Half the reason people are at a bar in the first place is because something terrible has happened and they’re on the prowl for a better horizonif only for an evening—or everything is always going terrible and they’re just self-medicating to keep the demons at bay. Either way, it helps when the bartender plays up, or damn, maybe truthfully confesses, what’s going wrong in their world (without sounding like downer one-upper). It makes the guest feel better without ever becoming the dreaded charity case at a pity party, and that’s certainly worth a buck.

They scare the hell out of you

[Ian McShane as Al Swearengen on Deadwood]

[Ian McShane as Al Swearengen on Deadwood]

There are some bartenders who give you a look that says, “Either that tip goes up or the body count does." You can’t even explain why you’re terrified of them when all they did was hand you things you ordered, but it’s dark out there and your car’s down the road and you don’t know what kind of company the bar keeps, so... pay the ransom. Don’t ask questions. Just live your life (for one more day).

They have the best time

[Ted Lange as Isaac Washington on The Love Boat]

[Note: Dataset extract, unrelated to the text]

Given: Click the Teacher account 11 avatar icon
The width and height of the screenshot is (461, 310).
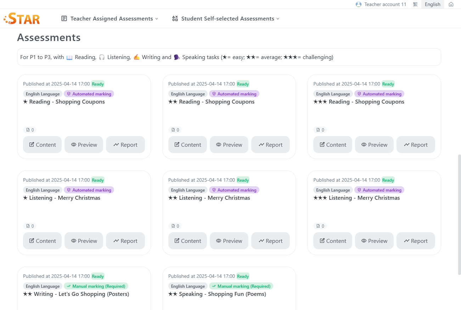Looking at the screenshot, I should [x=359, y=4].
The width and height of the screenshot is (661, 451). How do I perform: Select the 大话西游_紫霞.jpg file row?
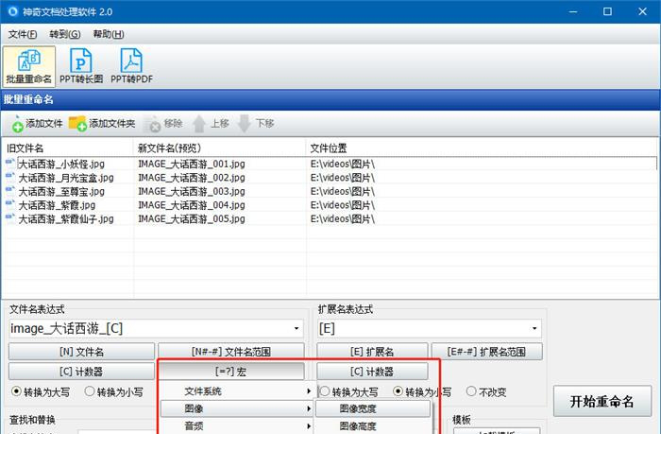click(57, 205)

[Ted Lange as Isaac Washington on The Love Boat]

A good vibe is infectious. It struts through your body as if funk music can reverberate through muscle tissue. Bartenders have to put up with some pretty goddamn screwball drunks, so they aren’t always in the best mood. Also, some of them are honestly just straight up dicks. So when one comes along who is having the grandest of times, it’s like attending a circus that serves you tequila. You came to have fun, they’re already having some, and pretty soon it’s like you’re at a Benihana. BOOM.